I don’t say her name out loud anymore. I don’t write it on my skin. I don’t let myself speak it into the steam of my shower or the smoke of my cigarettes. I don’t give it the dignity of sound.

But it exists anyway. A pressure point. A bruise. A hunger that doesn’t translate into anything useful.

Level Three gives me more work and less noise. It gives me silence so thick it becomes a second skin. It gives me power that is not satisfying, because power is only intoxicating when you’re still trying to prove you deserve it. I stopped trying to prove things a long time ago.

Now I am only trying to keep one body alive.

I visit my sister on the days when Henrik isn’t there.

Not because I fear Henrik. Because I refuse to watch him touch her.

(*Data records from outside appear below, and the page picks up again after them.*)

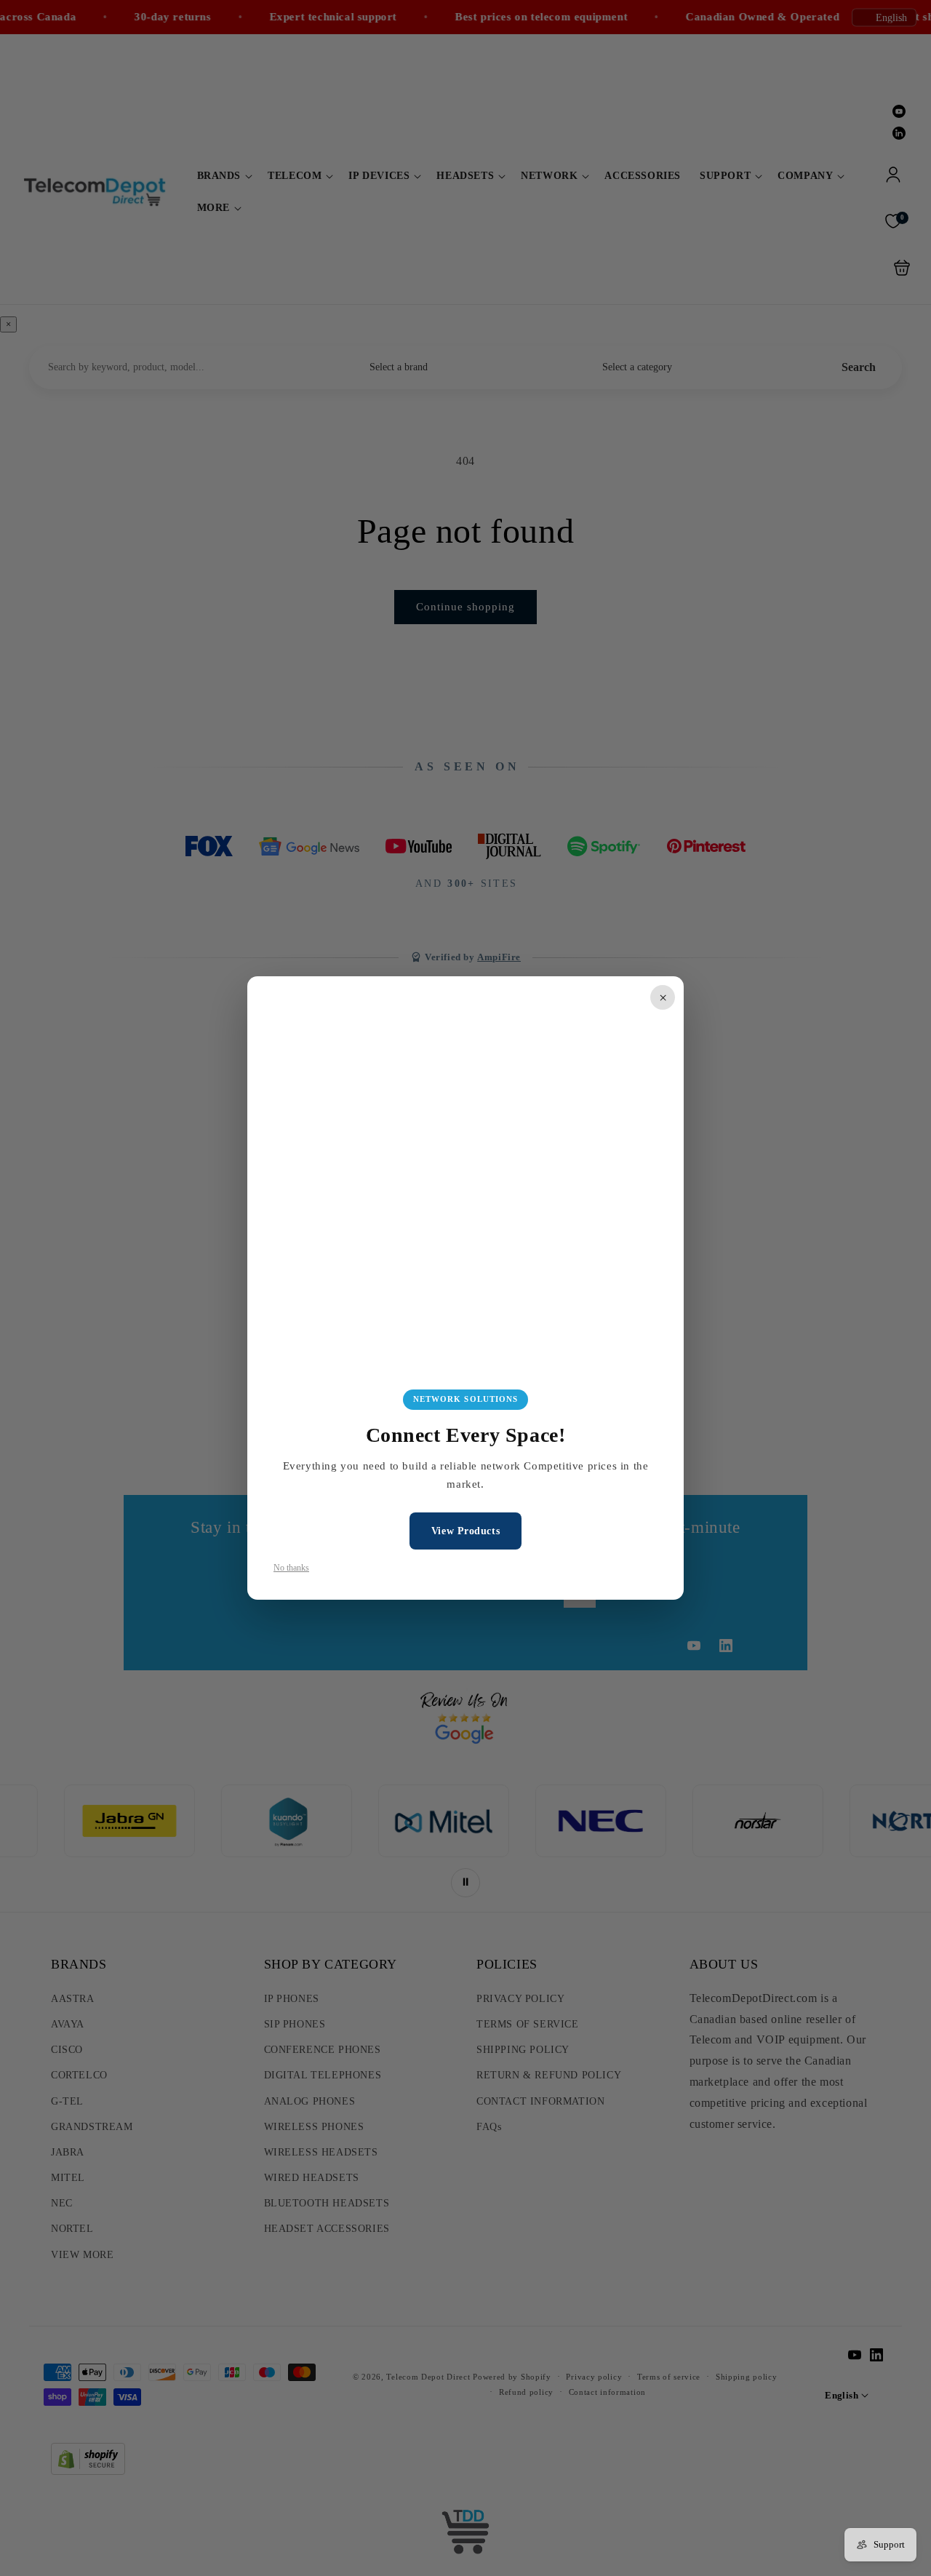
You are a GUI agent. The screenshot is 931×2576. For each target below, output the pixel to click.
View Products (465, 1531)
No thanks (291, 1568)
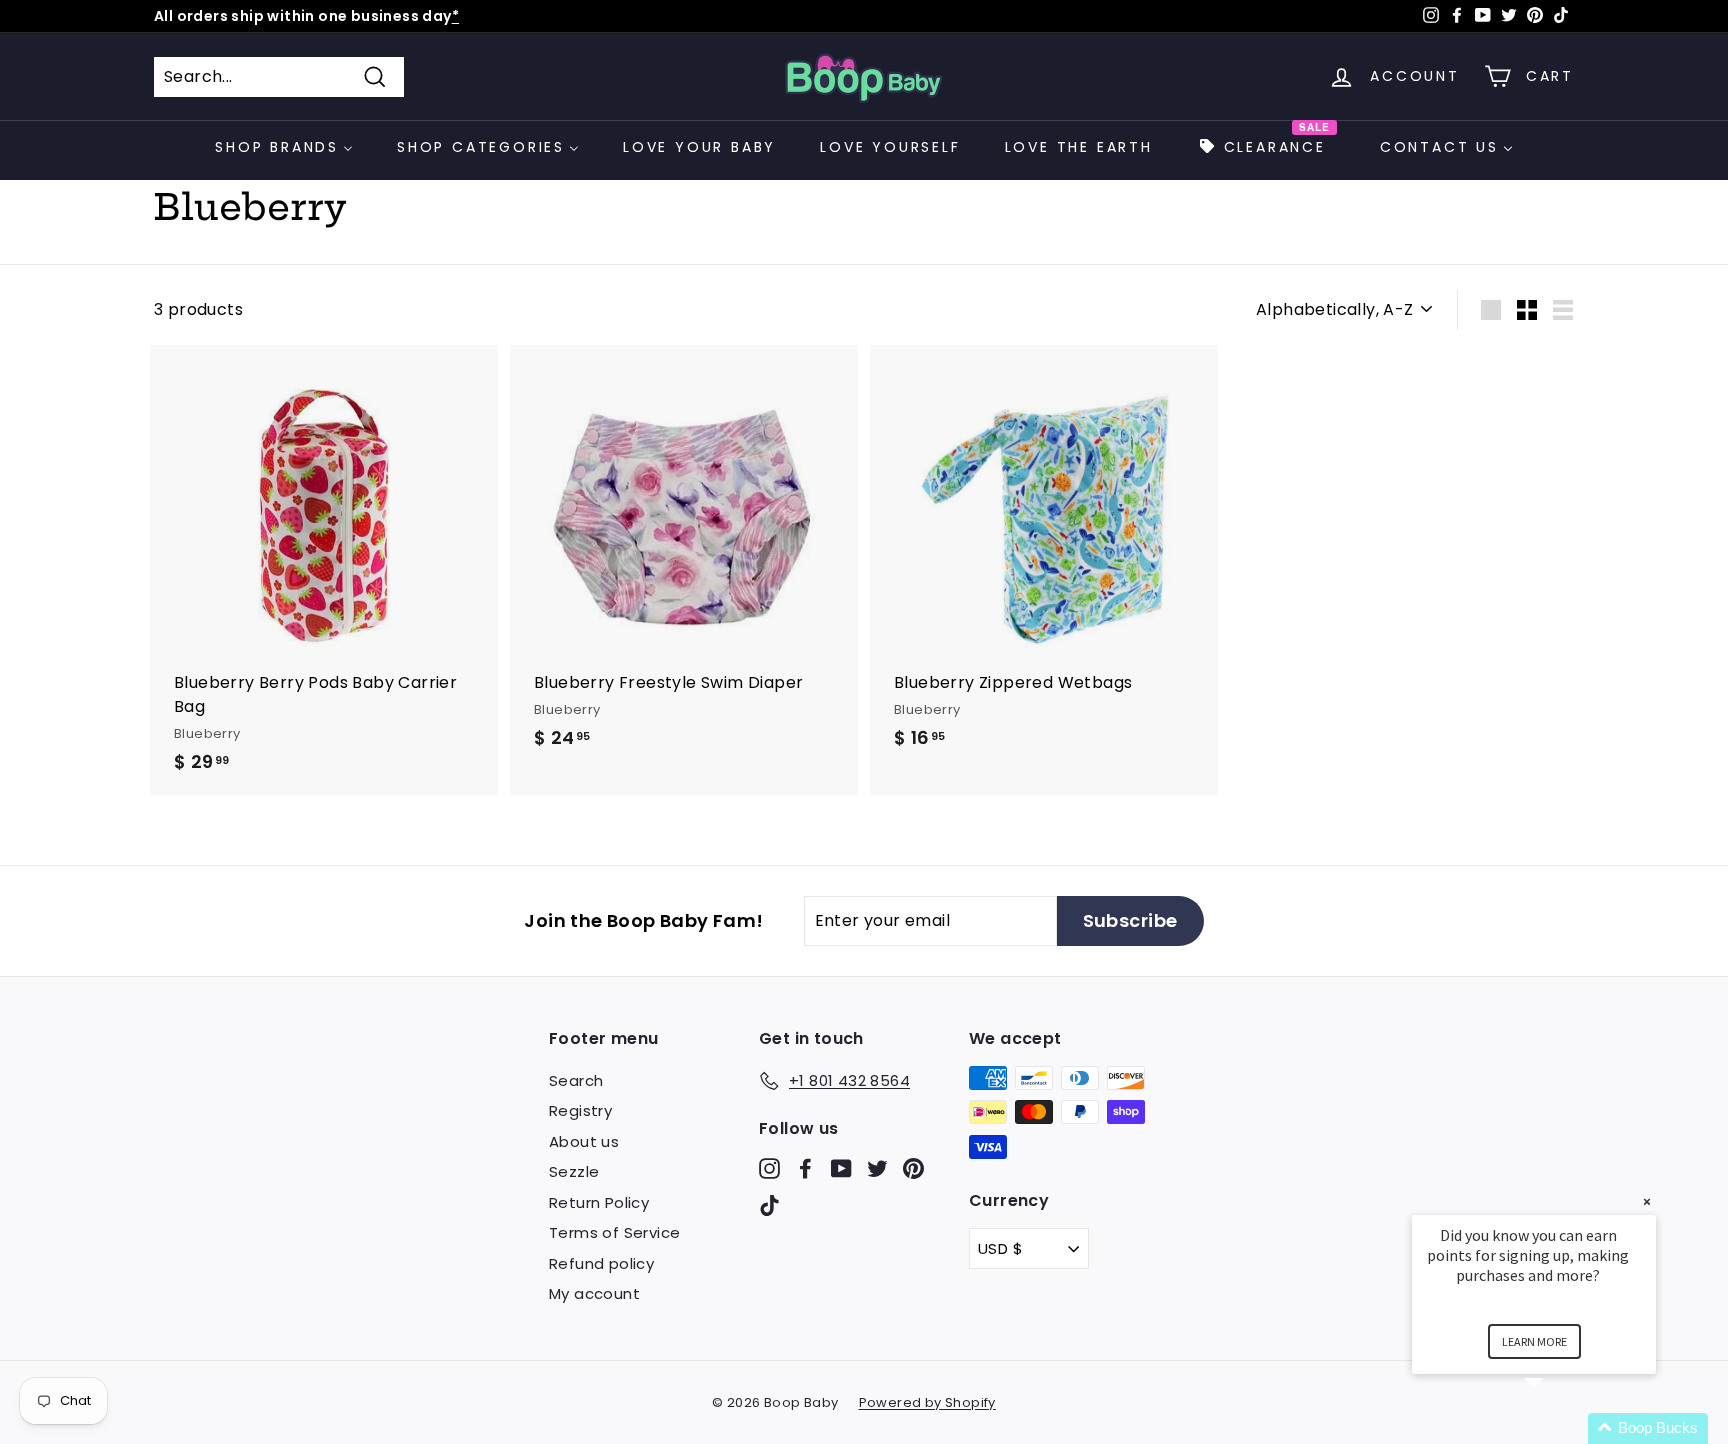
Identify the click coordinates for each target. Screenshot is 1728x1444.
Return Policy (599, 1202)
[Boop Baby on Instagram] (769, 1167)
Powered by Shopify (927, 1402)
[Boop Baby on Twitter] (877, 1167)
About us (584, 1141)
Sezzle (574, 1171)
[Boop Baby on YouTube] (841, 1167)
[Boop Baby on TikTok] (769, 1205)
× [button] (1647, 1201)
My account (594, 1293)
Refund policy (601, 1263)
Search (576, 1080)
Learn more (1534, 1341)
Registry (580, 1110)
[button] (1558, 1428)
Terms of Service (614, 1232)
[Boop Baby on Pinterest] (913, 1167)
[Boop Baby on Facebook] (805, 1167)
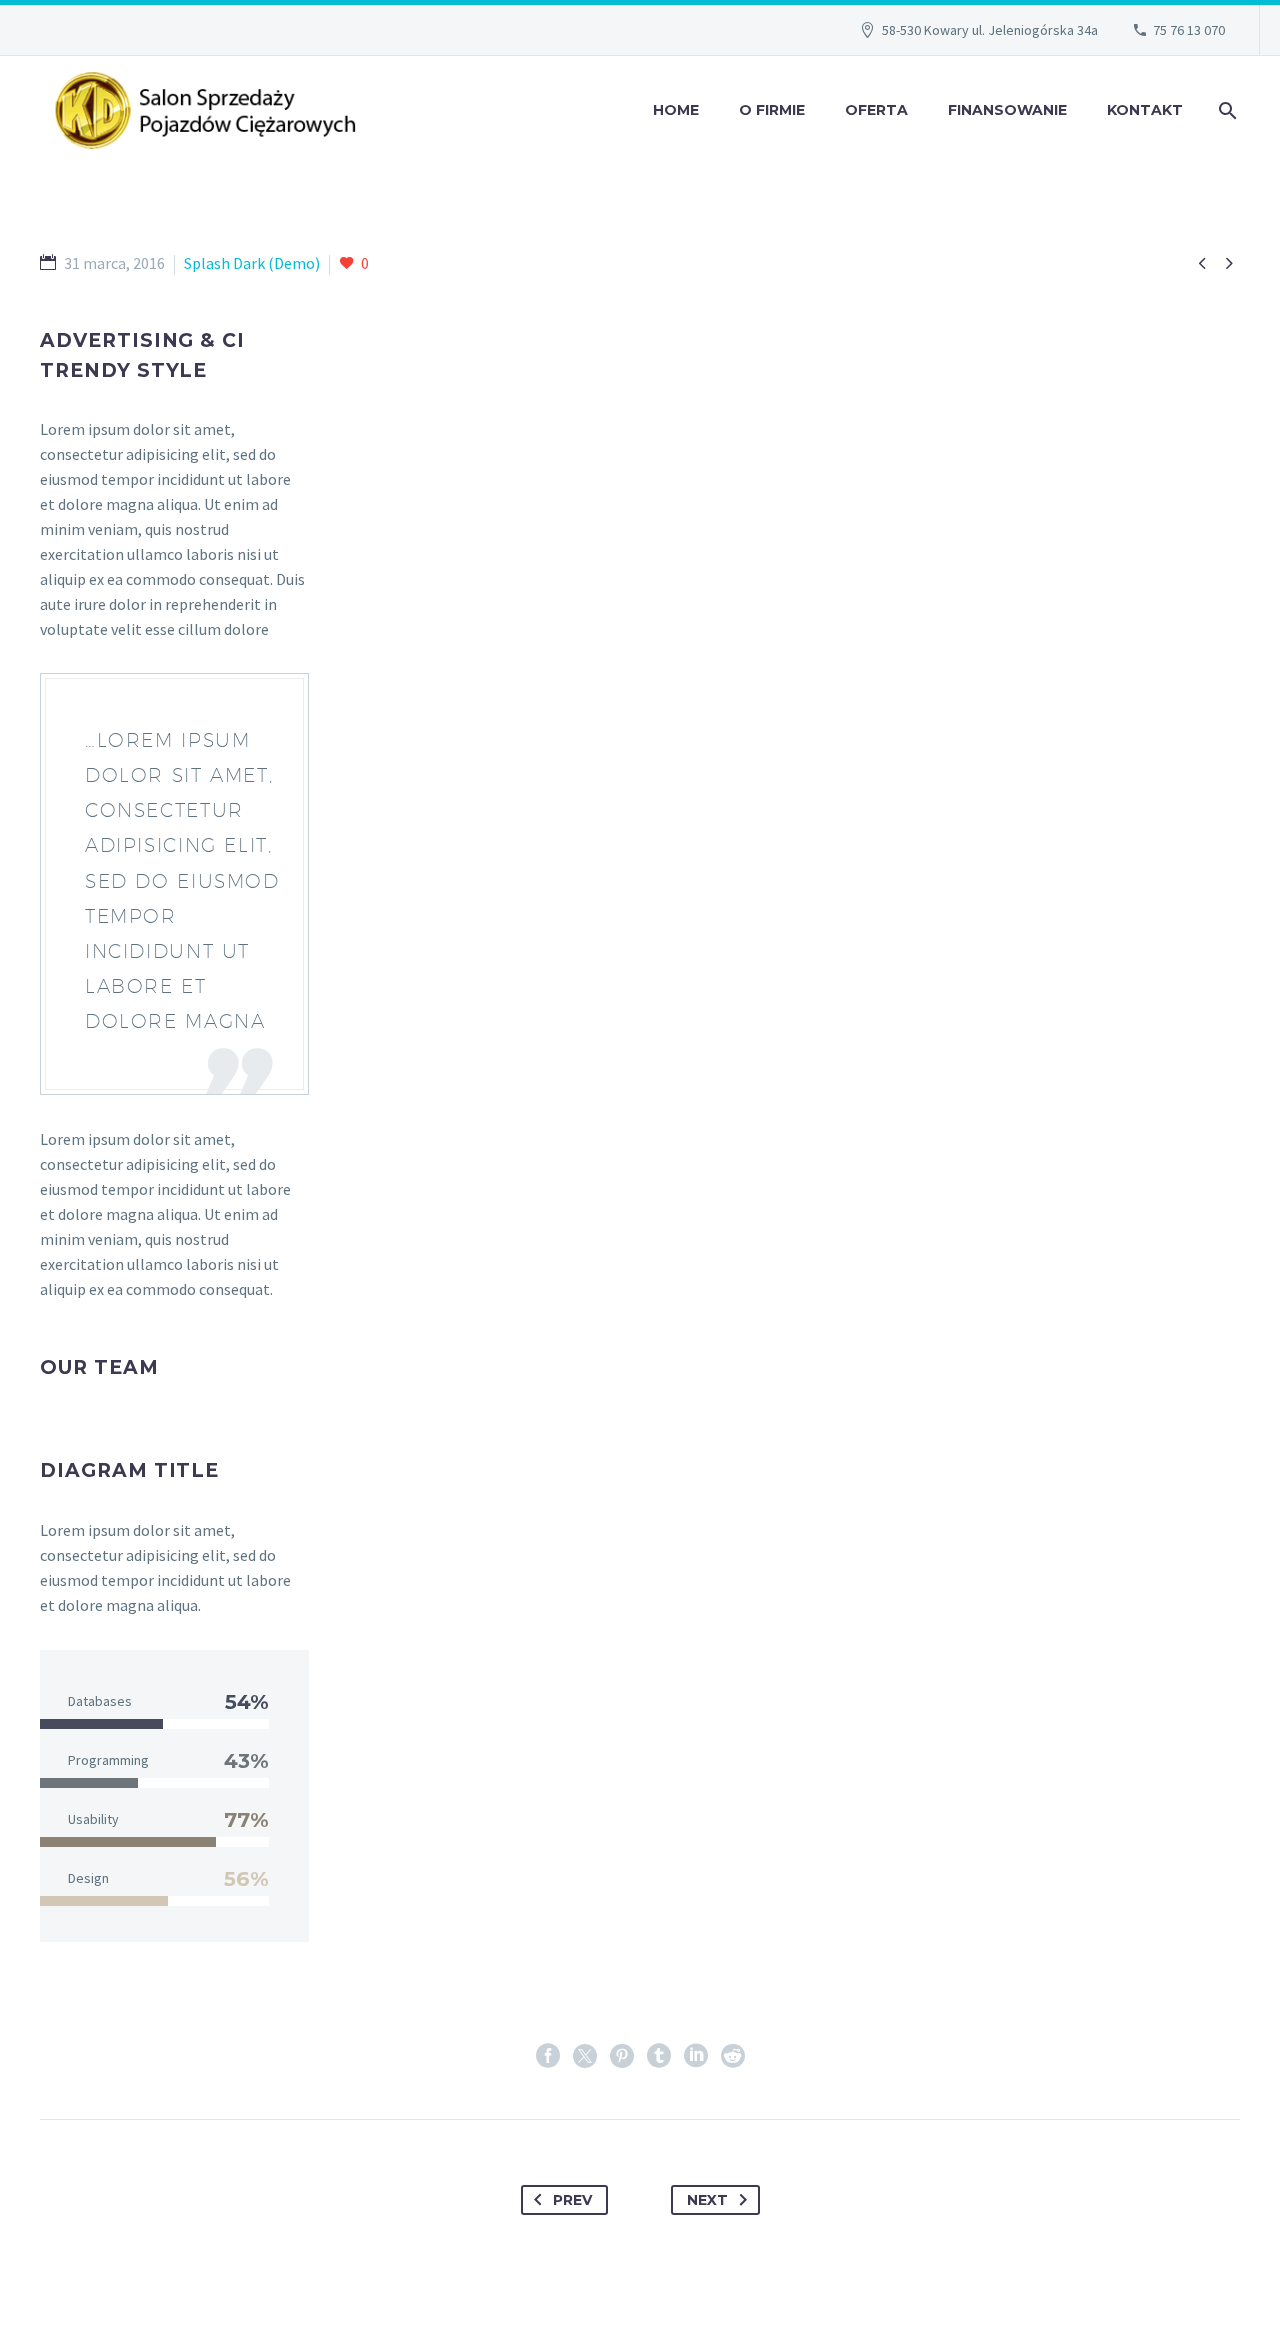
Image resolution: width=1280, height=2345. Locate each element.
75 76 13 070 (1189, 30)
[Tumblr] (659, 2056)
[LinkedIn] (696, 2056)
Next (707, 2200)
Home (676, 110)
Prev (572, 2200)
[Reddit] (733, 2056)
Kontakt (1145, 110)
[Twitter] (585, 2056)
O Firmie (772, 110)
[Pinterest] (622, 2056)
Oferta (876, 110)
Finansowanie (1007, 110)
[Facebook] (548, 2056)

I refuse to see his hands near her skin, his eyes scanning her like she’s a chart.

I have killed men for less disrespect than that.

If I sit in that room and watch him work, I will decide that my sister’s hope is not worth his breath.

So I go when he’s gone. When they’re both gone; Henrik, and her husband ágúst. Who thinks Henrik must be a brilliant neurochemical doctor. Ironic how much we don’t know.

The house is not ours. It isn’t even near the places we grew up.

It sits on the edge of a fjord woods where the wind is constant and the ocean is always muttering.

A safe place arranged through her husband.

It looks normal; white walls, narrow windows, a porch that creaks, light spilling warm into snow.

Inside, the air is too clean. Henrik has installed machines.

I take off my boots at the door out of habit, even though no one told me to. It’s the kind of softness I don’t understand in myself. I leave my coat hanging. I keep my gloves.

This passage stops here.